## Extract to read
______

In SU(5) proton decay is generated by dimension-6 operators through the interaction of three quarks and a lepton that exchange an X boson with mass $M_X \sim \Lambda_{GUT}$. They are suppressed by factors $\textstyle M_X^{-4}$. All of these operators violate both baryon number (B) and lepton number (L) conservation but not the combination B − L.

=== Dimension-4 proton decay operators ===
In minimal supersymmetric standard models (MSSM), dimension-4 operators are possible, where two quarks from the proton annihilate into a virtual squark, which then decays into a lepton and another quark, typically resulting in a final state like p → e^{+}π^{0}. They are suppressed by a factor $\textstyle 1/{\Lambda^4_{MSSM}}$; since $\textstyle {\Lambda_{MSSM}}$ is of the order of 1 TeV (13 orders of magnitude smaller than $\textstyle {\Lambda_{GUT}}$) the proton lifetimes results to be far too short. To forbid these operators, a new symmetry has to be imposed: the R-parity. This symmetry also stabilizes the lightest supersymmetric particle as a dark matter candidate.

______

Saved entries
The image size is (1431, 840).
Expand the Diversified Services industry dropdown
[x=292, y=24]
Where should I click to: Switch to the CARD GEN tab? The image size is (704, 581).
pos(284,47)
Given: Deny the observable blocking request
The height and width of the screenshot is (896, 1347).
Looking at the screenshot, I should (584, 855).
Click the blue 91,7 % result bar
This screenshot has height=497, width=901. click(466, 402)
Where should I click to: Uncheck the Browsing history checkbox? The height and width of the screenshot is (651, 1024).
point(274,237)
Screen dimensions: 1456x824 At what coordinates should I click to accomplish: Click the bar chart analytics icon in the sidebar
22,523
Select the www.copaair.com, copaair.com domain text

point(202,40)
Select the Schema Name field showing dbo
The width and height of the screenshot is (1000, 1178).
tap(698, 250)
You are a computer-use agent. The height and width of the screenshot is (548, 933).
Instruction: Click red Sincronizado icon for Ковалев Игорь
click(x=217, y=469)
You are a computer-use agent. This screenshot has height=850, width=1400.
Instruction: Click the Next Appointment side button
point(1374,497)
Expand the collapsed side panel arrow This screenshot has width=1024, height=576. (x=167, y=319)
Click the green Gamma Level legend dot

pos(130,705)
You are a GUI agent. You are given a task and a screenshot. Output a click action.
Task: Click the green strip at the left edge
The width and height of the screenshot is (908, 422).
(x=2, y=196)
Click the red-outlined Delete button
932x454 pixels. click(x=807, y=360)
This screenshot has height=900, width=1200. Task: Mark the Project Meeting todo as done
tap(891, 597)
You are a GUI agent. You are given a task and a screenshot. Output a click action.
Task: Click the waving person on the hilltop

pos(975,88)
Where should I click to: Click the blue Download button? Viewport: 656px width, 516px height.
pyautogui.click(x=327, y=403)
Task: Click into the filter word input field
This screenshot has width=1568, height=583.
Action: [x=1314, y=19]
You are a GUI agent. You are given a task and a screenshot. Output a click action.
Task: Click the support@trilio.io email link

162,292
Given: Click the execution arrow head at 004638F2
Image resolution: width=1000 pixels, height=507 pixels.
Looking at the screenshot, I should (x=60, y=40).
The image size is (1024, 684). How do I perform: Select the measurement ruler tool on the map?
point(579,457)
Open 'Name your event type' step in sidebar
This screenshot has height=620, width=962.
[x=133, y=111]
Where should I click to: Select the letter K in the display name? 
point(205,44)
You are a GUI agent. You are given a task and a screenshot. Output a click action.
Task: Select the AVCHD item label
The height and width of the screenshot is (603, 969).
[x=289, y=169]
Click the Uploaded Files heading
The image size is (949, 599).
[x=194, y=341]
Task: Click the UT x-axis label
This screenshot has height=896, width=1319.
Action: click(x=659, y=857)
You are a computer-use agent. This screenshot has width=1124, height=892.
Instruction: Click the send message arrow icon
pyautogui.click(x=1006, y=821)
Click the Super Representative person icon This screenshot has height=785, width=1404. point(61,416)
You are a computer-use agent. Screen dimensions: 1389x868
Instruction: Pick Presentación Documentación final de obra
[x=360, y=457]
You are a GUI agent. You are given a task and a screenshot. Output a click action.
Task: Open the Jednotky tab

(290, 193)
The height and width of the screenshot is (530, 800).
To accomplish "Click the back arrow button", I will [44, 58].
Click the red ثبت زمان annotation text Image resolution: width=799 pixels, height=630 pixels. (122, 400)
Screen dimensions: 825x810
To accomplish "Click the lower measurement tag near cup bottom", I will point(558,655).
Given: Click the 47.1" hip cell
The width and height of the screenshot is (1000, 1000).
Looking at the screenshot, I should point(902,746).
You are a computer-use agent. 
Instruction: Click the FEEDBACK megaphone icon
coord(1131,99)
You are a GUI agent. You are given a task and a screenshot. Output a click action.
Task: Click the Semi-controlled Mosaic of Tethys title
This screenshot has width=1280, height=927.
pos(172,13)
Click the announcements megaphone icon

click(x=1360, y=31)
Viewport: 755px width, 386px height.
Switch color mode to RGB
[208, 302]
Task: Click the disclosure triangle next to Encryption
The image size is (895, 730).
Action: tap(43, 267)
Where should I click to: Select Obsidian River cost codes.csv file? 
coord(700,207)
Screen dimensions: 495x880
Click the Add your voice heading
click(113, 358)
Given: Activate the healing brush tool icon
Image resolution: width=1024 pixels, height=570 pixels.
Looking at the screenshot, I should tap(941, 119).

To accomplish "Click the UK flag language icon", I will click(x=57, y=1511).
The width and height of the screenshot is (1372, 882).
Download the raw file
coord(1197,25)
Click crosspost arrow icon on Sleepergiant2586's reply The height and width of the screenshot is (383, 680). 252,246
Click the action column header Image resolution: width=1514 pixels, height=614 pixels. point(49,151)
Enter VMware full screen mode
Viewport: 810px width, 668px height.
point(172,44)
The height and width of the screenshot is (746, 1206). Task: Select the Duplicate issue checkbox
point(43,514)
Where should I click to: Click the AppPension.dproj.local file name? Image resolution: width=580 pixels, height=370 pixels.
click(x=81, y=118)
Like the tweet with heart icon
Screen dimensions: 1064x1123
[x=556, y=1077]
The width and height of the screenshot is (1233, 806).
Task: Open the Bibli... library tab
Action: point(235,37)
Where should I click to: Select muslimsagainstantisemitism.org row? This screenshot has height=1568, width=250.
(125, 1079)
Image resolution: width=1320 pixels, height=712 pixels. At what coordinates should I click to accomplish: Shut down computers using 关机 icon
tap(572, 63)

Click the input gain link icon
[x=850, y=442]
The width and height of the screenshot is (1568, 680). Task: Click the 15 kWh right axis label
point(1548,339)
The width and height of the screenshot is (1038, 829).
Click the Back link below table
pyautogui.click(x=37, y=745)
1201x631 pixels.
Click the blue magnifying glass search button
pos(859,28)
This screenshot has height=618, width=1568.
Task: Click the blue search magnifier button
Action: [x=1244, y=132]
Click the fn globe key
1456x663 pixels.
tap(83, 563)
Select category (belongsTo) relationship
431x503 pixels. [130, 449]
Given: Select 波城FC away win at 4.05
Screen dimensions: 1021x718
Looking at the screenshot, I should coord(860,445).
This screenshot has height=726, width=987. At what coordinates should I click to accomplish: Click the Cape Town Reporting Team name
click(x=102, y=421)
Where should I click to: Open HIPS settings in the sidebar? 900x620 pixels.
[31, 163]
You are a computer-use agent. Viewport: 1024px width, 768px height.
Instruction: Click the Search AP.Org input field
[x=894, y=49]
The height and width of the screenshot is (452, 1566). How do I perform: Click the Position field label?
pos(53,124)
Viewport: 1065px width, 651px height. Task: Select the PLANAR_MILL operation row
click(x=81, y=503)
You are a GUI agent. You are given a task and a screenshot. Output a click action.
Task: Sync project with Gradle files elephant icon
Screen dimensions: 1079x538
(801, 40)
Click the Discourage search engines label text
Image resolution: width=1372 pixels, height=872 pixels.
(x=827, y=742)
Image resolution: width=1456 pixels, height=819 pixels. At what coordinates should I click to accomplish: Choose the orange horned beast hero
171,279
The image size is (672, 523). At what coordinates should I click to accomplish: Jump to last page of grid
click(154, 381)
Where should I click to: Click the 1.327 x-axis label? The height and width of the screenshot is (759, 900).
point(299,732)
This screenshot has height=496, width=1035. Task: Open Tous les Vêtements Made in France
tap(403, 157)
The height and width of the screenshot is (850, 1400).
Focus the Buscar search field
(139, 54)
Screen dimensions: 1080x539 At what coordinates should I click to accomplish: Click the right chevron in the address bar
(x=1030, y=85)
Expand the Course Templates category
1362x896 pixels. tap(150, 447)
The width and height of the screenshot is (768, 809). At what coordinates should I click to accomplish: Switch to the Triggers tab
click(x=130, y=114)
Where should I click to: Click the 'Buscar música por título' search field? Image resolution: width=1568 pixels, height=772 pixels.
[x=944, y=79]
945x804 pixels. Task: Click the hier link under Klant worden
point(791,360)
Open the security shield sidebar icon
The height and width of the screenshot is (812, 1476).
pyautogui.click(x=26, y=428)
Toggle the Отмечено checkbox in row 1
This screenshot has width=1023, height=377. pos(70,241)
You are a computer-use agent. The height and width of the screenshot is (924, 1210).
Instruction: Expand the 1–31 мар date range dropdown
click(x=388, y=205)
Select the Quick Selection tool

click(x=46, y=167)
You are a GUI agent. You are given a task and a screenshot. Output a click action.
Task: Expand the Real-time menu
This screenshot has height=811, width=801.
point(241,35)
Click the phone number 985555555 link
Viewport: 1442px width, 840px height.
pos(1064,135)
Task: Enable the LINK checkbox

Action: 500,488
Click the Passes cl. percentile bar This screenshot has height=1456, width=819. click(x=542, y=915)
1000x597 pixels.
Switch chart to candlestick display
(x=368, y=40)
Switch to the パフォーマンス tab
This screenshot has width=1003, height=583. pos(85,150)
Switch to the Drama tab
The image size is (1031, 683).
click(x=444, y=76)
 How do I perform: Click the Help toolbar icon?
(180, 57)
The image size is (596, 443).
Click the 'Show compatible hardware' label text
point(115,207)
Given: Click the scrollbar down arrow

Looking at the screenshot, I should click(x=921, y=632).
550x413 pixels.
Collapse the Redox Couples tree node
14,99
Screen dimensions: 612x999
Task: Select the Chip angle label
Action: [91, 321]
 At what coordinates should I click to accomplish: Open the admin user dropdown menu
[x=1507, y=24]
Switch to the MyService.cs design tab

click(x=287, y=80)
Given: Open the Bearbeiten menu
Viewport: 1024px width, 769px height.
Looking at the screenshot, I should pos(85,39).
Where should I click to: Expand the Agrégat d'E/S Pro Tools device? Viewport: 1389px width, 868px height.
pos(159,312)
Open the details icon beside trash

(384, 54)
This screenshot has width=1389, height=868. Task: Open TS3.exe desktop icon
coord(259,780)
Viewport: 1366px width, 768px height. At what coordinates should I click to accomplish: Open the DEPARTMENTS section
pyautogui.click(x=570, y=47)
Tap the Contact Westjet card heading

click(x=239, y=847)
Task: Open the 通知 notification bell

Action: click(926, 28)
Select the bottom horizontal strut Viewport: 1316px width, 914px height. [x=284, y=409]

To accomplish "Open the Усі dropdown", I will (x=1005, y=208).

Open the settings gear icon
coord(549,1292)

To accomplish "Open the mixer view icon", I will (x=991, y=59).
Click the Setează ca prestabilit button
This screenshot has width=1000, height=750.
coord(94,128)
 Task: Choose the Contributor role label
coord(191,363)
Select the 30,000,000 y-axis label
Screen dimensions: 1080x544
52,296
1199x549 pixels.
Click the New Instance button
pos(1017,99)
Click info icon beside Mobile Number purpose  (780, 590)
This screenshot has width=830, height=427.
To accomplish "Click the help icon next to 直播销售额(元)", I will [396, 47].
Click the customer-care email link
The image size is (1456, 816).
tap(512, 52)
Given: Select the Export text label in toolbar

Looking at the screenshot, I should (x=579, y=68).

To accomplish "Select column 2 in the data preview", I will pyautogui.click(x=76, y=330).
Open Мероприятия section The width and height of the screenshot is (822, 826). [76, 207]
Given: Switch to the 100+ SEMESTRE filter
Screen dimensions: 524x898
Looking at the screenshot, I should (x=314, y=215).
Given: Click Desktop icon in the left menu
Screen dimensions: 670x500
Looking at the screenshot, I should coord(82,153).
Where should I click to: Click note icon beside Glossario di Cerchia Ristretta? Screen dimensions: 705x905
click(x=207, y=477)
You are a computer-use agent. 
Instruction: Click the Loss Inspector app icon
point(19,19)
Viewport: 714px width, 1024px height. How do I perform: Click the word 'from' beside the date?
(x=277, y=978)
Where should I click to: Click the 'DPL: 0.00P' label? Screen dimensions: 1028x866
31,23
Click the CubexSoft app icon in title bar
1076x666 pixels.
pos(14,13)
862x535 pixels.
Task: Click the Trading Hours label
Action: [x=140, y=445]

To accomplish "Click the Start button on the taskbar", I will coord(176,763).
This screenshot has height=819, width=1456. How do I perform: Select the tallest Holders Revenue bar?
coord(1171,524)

______

## Apply what you read
• 1. In the proton decay passage, what symmetry has to be imposed to forbid dimension-4 operators?
• 2. Please carry on the proton decay passage from its last sentence.

## Your responses
• 1. R-parity.

• 2.
=== Dimension-5 proton decay operators ===
Also dimension-5 operators are possible in supersymmetric models, even after the introduction of R-parity, for instance where a heavy color-triplet Higgs exchange (represented by the internal Higgsino lines $\textstyle \Psi_{h3}$) is "dressed" by a loop containing a gluino ($\textstyle \Chi_\widetilde{G}$) and squarks ($\textstyle \Phi_d, \Phi_s$). This mechanism allows for the decay of a proton into a kaon and a muon neutrino $\textstyle p \rightarrow \overline{\nu}_\mu K^+$. These operators are suppressed by a factor $\textstyle 1/{\Lambda^2_{MSSM}}\Lambda^2_{GUT}$, so a tuning of MSSM is necessary to predict proton lifetimes longer than 10^{34} yr.